- [TO DO]:
Pictures should not appear in the copy; the records themselves must be written out exactly.

- [RECORDED INFORMATION]:

Segment Open

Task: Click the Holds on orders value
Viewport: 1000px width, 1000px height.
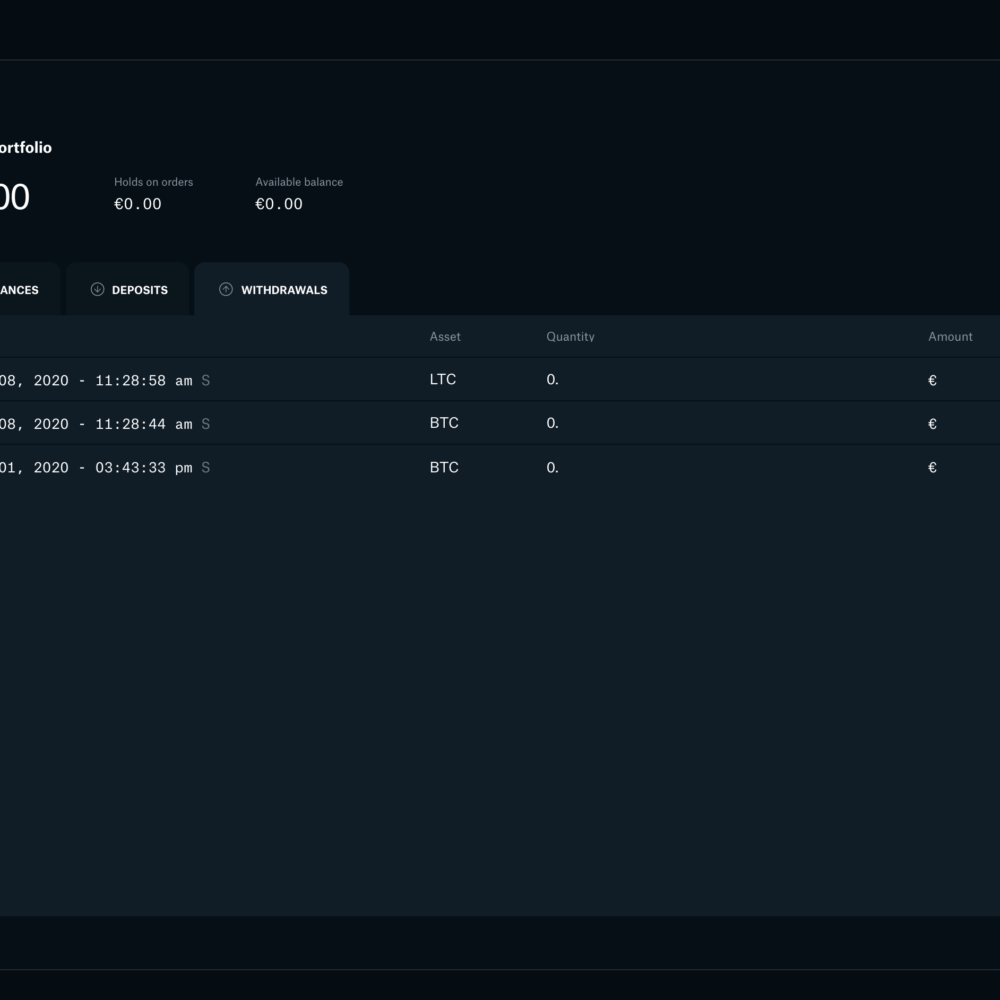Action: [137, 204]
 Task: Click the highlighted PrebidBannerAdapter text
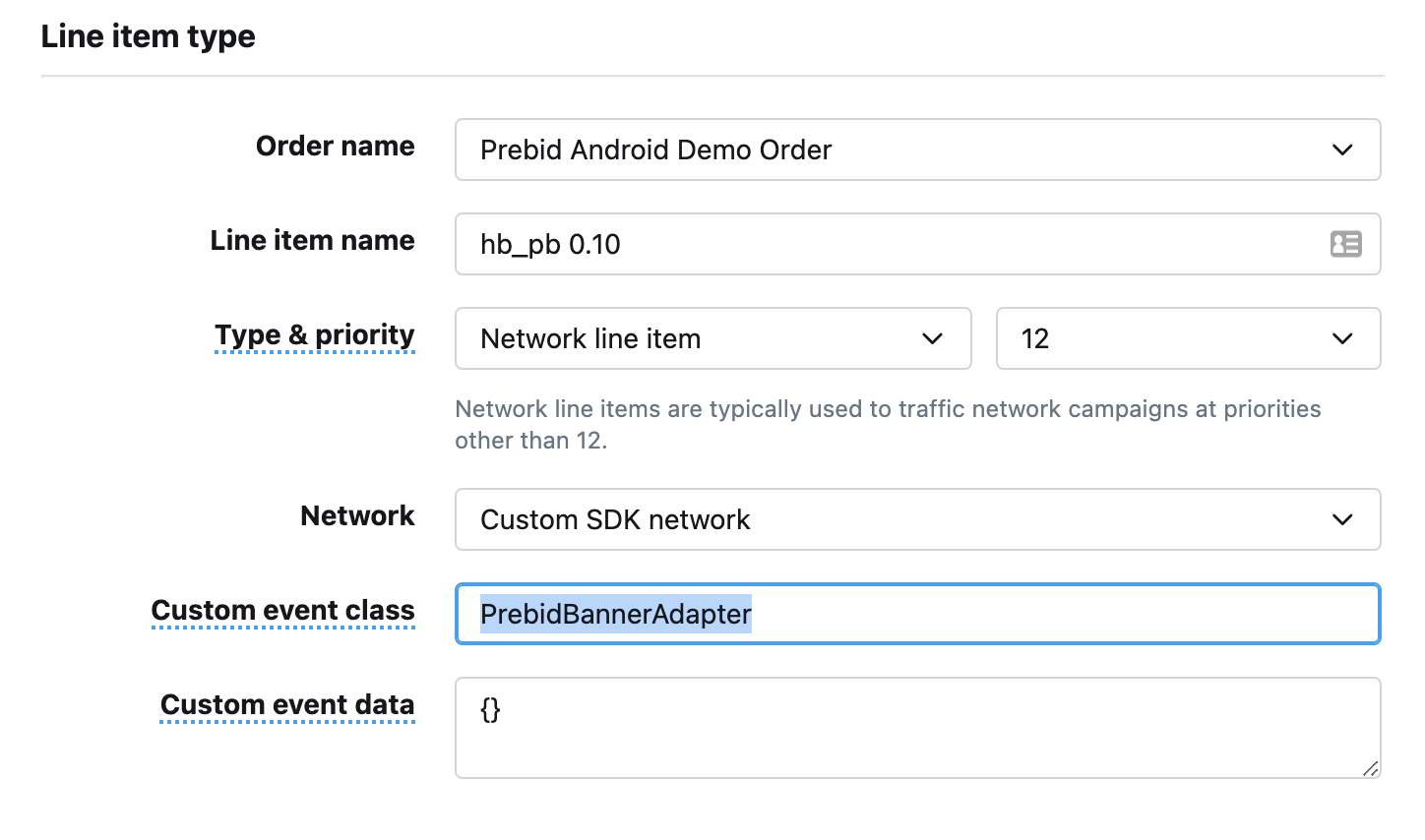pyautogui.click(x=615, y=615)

Segment Closed

- [TASK SOLUTION]:
Task: Click the Holds on orders value
Viewport: 1000px width, 1000px height.
Action: [137, 204]
 Task: Click the highlighted PrebidBannerAdapter text
pyautogui.click(x=615, y=615)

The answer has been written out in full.